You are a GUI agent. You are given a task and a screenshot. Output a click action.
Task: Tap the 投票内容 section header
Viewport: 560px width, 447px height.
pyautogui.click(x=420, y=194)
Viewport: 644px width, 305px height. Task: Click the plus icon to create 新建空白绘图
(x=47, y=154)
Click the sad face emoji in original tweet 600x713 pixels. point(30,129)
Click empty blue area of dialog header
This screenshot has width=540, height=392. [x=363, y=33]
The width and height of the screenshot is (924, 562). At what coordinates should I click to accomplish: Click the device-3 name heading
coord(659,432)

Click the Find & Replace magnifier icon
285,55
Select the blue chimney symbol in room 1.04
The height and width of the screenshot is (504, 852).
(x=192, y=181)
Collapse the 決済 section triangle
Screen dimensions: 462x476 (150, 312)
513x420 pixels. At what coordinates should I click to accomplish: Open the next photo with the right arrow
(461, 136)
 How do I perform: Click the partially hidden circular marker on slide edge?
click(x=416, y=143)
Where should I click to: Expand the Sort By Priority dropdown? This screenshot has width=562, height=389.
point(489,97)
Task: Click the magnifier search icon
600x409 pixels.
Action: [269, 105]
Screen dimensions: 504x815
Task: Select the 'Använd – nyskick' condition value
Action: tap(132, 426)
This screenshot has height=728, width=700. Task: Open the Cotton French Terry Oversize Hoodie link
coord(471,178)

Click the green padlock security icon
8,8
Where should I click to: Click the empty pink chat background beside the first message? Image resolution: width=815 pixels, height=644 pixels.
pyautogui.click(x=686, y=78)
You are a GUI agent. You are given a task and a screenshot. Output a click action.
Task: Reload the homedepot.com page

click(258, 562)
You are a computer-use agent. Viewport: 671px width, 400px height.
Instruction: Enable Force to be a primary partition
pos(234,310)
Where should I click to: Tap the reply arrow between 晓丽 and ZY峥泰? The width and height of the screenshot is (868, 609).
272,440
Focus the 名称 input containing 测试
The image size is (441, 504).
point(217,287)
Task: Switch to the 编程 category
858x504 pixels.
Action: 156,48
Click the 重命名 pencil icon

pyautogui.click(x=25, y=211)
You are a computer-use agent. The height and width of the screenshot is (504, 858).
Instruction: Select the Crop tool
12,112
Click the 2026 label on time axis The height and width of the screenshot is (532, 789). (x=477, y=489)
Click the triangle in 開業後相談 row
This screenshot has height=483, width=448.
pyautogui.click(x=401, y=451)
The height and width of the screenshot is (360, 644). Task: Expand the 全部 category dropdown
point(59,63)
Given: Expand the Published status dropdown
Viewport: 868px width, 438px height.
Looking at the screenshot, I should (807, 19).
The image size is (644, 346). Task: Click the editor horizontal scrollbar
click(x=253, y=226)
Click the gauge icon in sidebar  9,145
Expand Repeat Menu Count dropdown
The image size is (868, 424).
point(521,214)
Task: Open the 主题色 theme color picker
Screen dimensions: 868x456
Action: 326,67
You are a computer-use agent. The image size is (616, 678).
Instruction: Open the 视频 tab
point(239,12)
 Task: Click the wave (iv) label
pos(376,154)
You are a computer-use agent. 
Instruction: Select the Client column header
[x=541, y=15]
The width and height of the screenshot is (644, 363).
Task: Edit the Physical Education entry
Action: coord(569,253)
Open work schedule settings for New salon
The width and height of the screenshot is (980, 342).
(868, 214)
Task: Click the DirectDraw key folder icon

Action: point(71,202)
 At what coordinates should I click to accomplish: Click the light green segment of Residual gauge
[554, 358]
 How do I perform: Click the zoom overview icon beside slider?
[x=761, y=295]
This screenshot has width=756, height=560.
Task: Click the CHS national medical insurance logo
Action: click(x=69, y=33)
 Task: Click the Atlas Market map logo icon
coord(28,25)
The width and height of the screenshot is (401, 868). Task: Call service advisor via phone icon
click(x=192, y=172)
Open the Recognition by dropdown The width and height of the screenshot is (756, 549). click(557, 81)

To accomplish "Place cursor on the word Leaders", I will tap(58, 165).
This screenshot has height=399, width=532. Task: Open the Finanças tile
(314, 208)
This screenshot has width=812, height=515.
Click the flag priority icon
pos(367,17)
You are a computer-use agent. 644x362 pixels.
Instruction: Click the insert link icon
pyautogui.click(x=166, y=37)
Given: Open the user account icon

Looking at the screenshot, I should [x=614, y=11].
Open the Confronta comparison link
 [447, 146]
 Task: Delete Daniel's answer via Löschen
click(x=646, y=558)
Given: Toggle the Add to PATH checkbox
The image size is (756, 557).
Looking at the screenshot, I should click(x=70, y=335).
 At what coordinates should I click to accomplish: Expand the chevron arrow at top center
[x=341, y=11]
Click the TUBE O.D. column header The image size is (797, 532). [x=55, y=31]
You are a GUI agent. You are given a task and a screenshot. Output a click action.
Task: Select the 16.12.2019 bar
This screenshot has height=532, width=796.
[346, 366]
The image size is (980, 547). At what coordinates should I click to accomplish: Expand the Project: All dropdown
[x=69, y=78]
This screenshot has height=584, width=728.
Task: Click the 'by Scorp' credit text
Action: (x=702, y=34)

═══

● The problem:
Return all the lines above exactly as they appear, keeping every character unchanged.

● Solution to this exercise:
You are a GUI agent. You are given a task and a screenshot. Output a click action.
Task: Tap the 投票内容 section header
Viewport: 560px width, 447px height.
pyautogui.click(x=420, y=194)
Viewport: 644px width, 305px height. Task: Click the plus icon to create 新建空白绘图
(x=47, y=154)
Click the sad face emoji in original tweet 600x713 pixels. point(30,129)
Click empty blue area of dialog header
This screenshot has width=540, height=392. [x=363, y=33]
The width and height of the screenshot is (924, 562). At what coordinates should I click to accomplish: Click the device-3 name heading
coord(659,432)

Click the Find & Replace magnifier icon
285,55
Select the blue chimney symbol in room 1.04
The height and width of the screenshot is (504, 852).
(x=192, y=181)
Collapse the 決済 section triangle
Screen dimensions: 462x476 (150, 312)
513x420 pixels. At what coordinates should I click to accomplish: Open the next photo with the right arrow
(461, 136)
 How do I perform: Click the partially hidden circular marker on slide edge?
click(x=416, y=143)
Where should I click to: Expand the Sort By Priority dropdown? This screenshot has width=562, height=389.
point(489,97)
Task: Click the magnifier search icon
600x409 pixels.
Action: [269, 105]
Screen dimensions: 504x815
Task: Select the 'Använd – nyskick' condition value
Action: tap(132, 426)
This screenshot has height=728, width=700. Task: Open the Cotton French Terry Oversize Hoodie link
coord(471,178)

Click the green padlock security icon
8,8
Where should I click to: Click the empty pink chat background beside the first message? Image resolution: width=815 pixels, height=644 pixels.
pyautogui.click(x=686, y=78)
You are a GUI agent. You are given a task and a screenshot. Output a click action.
Task: Reload the homedepot.com page

click(258, 562)
You are a computer-use agent. Viewport: 671px width, 400px height.
Instruction: Enable Force to be a primary partition
pos(234,310)
Where should I click to: Tap the reply arrow between 晓丽 and ZY峥泰? The width and height of the screenshot is (868, 609).
272,440
Focus the 名称 input containing 测试
The image size is (441, 504).
point(217,287)
Task: Switch to the 编程 category
858x504 pixels.
Action: 156,48
Click the 重命名 pencil icon

pyautogui.click(x=25, y=211)
You are a computer-use agent. The height and width of the screenshot is (504, 858).
Instruction: Select the Crop tool
12,112
Click the 2026 label on time axis The height and width of the screenshot is (532, 789). (x=477, y=489)
Click the triangle in 開業後相談 row
This screenshot has height=483, width=448.
pyautogui.click(x=401, y=451)
The height and width of the screenshot is (360, 644). Task: Expand the 全部 category dropdown
point(59,63)
Given: Expand the Published status dropdown
Viewport: 868px width, 438px height.
Looking at the screenshot, I should (807, 19).
The image size is (644, 346). Task: Click the editor horizontal scrollbar
click(x=253, y=226)
Click the gauge icon in sidebar  9,145
Expand Repeat Menu Count dropdown
The image size is (868, 424).
point(521,214)
Task: Open the 主题色 theme color picker
Screen dimensions: 868x456
Action: 326,67
You are a computer-use agent. The image size is (616, 678).
Instruction: Open the 视频 tab
point(239,12)
 Task: Click the wave (iv) label
pos(376,154)
You are a computer-use agent. 
Instruction: Select the Client column header
[x=541, y=15]
The width and height of the screenshot is (644, 363).
Task: Edit the Physical Education entry
Action: coord(569,253)
Open work schedule settings for New salon
The width and height of the screenshot is (980, 342).
(868, 214)
Task: Click the DirectDraw key folder icon

Action: point(71,202)
 At what coordinates should I click to accomplish: Click the light green segment of Residual gauge
[554, 358]
 How do I perform: Click the zoom overview icon beside slider?
[x=761, y=295]
This screenshot has width=756, height=560.
Task: Click the CHS national medical insurance logo
Action: click(x=69, y=33)
 Task: Click the Atlas Market map logo icon
coord(28,25)
The width and height of the screenshot is (401, 868). Task: Call service advisor via phone icon
click(x=192, y=172)
Open the Recognition by dropdown The width and height of the screenshot is (756, 549). click(557, 81)

To accomplish "Place cursor on the word Leaders", I will tap(58, 165).
This screenshot has height=399, width=532. Task: Open the Finanças tile
(314, 208)
This screenshot has width=812, height=515.
Click the flag priority icon
pos(367,17)
You are a computer-use agent. 644x362 pixels.
Instruction: Click the insert link icon
pyautogui.click(x=166, y=37)
Given: Open the user account icon

Looking at the screenshot, I should [x=614, y=11].
Open the Confronta comparison link
 [447, 146]
 Task: Delete Daniel's answer via Löschen
click(x=646, y=558)
Given: Toggle the Add to PATH checkbox
The image size is (756, 557).
Looking at the screenshot, I should click(x=70, y=335).
 At what coordinates should I click to accomplish: Expand the chevron arrow at top center
[x=341, y=11]
Click the TUBE O.D. column header The image size is (797, 532). [x=55, y=31]
You are a GUI agent. You are given a task and a screenshot. Output a click action.
Task: Select the 16.12.2019 bar
This screenshot has height=532, width=796.
[346, 366]
The image size is (980, 547). At what coordinates should I click to accomplish: Expand the Project: All dropdown
[x=69, y=78]
This screenshot has height=584, width=728.
Task: Click the 'by Scorp' credit text
Action: (x=702, y=34)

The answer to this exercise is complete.